What it is
A small, brightly coloured trampoline with handle for ages 12 months plus. Made by Chad Valley who produce a wide range of toys within a reasonable price range. In my view, they are cheap and cheerful, but generally well made products.
That looks interesting... Hey- easy to climb onto...whoah! bit wobbly underfoot...wait, there's a sturdy metal handle I can grab onto. Funny rubbery grip. Oh, it stops my hands slipping. I wonder what happens if I...
EEEEEE! HA! HA! HA!
HA! HA! HA!
"Good Bouncing Baby CrazyEgg!" (Not so high! The trampoline is moving off the ground!)
"Whoops, nearly! Well done!" (Quick put more cushions around the base and move it away from the glass door!)
"You love your trampoline! Yay!" (Should we let her do this straight after her tea?... Oh...No.)
Reasons for purchase:
The Chad Valley My First Trampoline has been with us since Baby CrazyEgg's second birthday in May. It cost £19.99 from Argos, though I notice it retails for anything up to about £35. We had vouchers for Argos so that was where we looked for a trampoline, and there were various choices. There were three in the children's toy section, this one for ages 12 months+ or the junior trampoline for ages 2 and above. After some deliberation I chose this one because the maximum user weight was 20kg, and I felt that it was likely to be smaller than the junior trampolines... although she is two, Baby CrazyEgg is very small and still weighs 7.4kg, and is 76cm tall. She does not reach even the lowest centile in that red book all parents get given. The upside of this of course is that we should get several years of use out of this trampoline, and I will be able to update this review quite legitimately until she is seven or eight years old. Anyway, it was a good choice because the handle of this trampoline is placed at just the right height for her.
Readers of my previous reviews will know that Baby CrazyEgg was born very early, and very tiny. One of the problems premature babies might face is underlying muscle weakness due to the fact that they miss out on several weeks of kicking against the womb. This has not been massively pronounced in Baby C, but there have certainly been some delays in terms of her gross motor skills, and with the help of the physiotherapist we have been provided with equipment and exercises to help her. Once she could stand, albeit holding on to things, a trampoline seemed like a brilliant way of combining necessary leg exercises with fun, and so it has proved to be. One of the contrasts I noticed between Baby C and a term baby was a lack of bounce in her legs. For a long time she could stand or sit, with nothing in between: she could not stand with knees bent for example, and she did not jump or spring: it was more that she could pull herself up to stand. The trampoline would give her experience of bounce and also work her leg muscles simply by being and uneven surface underfoot, on which she would need to try and balance.
Performance- bounceability and safety.
Compared with regular trampolines this model seems to be limited in terms of bounce. If I press down on the part you jump on there is not much give or elasticity. However, I would suggest that this is a desirable feature of a baby trampoline: you do not want enthusiastic bouncing to result in your baby flying up so high they launch themselves off it. Certainly for our purpose there is ample bounce. Baby CrazyEgg is able to climb on and off the trampoline without assistance, and the only really hairy moment has been when she decided to let go of the handle and throw herself straight backwards. She fell off of course, but luckily because the trampoline has a padded surround and is quite close to the floor, there was not far to fall and she was not hurt, just rather surprised.

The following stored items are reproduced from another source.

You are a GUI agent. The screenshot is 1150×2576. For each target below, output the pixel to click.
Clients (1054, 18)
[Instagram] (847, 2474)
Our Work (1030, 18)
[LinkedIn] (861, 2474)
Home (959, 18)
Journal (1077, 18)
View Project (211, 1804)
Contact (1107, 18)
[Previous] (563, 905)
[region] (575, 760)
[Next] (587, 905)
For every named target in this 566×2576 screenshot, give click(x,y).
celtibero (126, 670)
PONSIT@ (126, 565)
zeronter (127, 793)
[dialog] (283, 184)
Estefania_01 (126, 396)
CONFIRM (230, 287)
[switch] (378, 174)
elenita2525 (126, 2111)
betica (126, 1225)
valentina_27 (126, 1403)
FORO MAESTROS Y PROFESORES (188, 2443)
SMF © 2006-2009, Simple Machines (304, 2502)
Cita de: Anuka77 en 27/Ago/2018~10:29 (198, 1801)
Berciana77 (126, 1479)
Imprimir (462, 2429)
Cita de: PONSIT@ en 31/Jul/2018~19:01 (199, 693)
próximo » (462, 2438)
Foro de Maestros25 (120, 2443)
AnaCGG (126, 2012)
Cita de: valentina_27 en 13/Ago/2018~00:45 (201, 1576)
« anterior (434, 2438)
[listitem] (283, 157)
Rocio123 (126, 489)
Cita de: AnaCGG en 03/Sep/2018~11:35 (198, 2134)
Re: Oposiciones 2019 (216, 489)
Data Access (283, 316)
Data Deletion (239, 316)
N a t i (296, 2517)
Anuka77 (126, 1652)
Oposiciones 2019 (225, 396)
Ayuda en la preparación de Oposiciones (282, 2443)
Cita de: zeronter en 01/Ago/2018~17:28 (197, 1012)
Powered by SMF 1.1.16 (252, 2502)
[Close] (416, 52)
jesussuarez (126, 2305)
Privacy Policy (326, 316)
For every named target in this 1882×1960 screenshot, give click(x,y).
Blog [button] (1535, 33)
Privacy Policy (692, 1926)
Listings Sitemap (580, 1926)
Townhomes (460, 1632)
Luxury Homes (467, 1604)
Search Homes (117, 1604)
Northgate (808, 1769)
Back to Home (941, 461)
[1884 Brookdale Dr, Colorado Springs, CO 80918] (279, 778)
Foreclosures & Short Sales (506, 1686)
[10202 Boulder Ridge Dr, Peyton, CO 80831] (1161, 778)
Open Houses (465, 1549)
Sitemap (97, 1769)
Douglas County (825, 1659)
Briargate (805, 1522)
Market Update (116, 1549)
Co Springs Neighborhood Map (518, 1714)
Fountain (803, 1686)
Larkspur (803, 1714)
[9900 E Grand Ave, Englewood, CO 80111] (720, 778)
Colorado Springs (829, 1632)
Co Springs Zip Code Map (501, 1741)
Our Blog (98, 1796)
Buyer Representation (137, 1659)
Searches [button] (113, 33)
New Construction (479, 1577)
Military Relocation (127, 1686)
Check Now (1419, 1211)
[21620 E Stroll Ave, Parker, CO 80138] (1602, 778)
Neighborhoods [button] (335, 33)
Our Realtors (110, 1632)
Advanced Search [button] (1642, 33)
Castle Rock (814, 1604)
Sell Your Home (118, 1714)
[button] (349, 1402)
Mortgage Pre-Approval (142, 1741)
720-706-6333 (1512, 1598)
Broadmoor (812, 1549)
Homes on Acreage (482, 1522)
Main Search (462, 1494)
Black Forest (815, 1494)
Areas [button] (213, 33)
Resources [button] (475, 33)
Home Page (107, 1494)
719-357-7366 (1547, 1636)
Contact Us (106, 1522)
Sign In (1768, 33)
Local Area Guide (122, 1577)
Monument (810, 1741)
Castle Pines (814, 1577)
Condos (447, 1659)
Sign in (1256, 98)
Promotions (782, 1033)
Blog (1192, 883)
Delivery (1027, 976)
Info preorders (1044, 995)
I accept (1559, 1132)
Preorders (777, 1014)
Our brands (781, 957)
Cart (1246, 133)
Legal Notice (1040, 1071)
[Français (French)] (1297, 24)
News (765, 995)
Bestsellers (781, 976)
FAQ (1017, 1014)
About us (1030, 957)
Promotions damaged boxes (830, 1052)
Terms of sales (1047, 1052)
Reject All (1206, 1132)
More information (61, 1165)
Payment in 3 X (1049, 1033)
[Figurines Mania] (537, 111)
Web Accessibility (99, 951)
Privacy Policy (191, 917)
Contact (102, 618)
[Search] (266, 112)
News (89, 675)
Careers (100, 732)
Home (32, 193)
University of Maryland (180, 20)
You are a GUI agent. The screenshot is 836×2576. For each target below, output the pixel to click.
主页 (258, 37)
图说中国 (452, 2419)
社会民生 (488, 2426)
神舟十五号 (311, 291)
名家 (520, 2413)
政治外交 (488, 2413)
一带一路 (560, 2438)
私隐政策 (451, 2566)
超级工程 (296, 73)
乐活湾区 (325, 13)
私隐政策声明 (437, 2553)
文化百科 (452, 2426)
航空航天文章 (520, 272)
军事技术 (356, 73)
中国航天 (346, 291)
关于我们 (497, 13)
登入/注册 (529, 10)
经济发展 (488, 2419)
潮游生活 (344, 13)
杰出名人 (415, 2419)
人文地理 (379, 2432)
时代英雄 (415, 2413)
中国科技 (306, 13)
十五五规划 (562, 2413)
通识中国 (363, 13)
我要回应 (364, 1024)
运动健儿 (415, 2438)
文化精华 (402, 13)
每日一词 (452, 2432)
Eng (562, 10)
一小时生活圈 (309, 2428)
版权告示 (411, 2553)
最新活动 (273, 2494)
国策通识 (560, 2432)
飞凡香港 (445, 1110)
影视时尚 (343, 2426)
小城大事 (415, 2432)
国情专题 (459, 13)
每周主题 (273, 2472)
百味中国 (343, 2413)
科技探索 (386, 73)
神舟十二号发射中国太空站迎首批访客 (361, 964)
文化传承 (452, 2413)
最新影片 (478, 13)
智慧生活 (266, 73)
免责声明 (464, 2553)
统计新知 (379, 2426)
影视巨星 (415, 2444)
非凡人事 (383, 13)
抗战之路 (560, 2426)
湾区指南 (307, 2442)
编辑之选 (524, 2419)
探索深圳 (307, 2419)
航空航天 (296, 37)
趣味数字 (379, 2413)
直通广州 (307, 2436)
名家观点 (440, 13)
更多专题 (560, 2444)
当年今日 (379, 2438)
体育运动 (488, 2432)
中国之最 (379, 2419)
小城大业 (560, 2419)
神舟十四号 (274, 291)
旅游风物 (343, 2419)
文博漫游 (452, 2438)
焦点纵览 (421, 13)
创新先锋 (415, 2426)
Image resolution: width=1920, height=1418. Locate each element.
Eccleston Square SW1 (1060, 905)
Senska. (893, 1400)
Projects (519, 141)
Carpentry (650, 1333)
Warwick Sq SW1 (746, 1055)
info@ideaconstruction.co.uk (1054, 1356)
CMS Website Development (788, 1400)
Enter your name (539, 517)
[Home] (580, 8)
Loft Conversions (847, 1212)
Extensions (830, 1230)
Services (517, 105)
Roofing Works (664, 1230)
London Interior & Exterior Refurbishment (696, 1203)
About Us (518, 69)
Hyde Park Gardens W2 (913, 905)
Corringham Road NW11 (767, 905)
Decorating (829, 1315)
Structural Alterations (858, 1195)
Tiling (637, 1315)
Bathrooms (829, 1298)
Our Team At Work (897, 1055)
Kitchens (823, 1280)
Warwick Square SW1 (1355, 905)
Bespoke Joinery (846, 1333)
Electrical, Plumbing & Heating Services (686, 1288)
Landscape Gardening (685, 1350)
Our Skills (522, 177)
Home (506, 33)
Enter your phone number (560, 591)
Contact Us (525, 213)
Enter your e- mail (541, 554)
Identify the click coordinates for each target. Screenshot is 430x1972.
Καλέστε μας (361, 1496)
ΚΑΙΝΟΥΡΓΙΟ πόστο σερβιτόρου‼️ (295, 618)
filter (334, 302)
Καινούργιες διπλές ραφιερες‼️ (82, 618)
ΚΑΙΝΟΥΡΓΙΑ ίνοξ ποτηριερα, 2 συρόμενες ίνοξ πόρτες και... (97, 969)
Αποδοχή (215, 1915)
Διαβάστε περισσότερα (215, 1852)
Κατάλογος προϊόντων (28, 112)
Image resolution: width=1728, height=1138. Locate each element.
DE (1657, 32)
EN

The trampoline can be used inside or out, but we have chosen to keep ours indoors. It is recommended that if using outside the trampoline should be placed two metres away from patios or driveways. Inside you just have to keep it away from furniture and no distance is specified. This is lucky as it would be difficult to find a zone in our house with two metres clear all around. Obviously use should be supervised- again this can be difficult in practice as the trampoline lives in the lounge and Baby CrazyEgg often crawls off and just hops on for a couple of bounces, getting off again before I have caught up with her.
Generally, the trampoline is solid and sturdy. It has a metal frame with four feet that have rubber covers and stands pretty firm on carpet or laminate, unless there is particularly enthusiastic bouncing. Then the trampoline does jump up, but used correctly it shows no sign of toppling over. After nearly 4 months of use it still looks like new.
The trampoline comes flat packed and took about twenty minutes to put together. The instructions were clear, the parts labelled and all the equipment needed- just a spanner for bolting the frame together- was included. The bouncing mat has very strong elastic loops which simply thread over the tubular metal frame. It has a padded surround like a skirt that goes nearly to the floor and this pulls down over the legs so no metal except the handle is exposed on the trampoline. When complete you have a lovely bright red, green and yellow trampoline.
For £19.99 this was an excellent purchase. It has been fun and instrumental in building Baby CrazyEgg's muscles. We both recommend it strongly to you.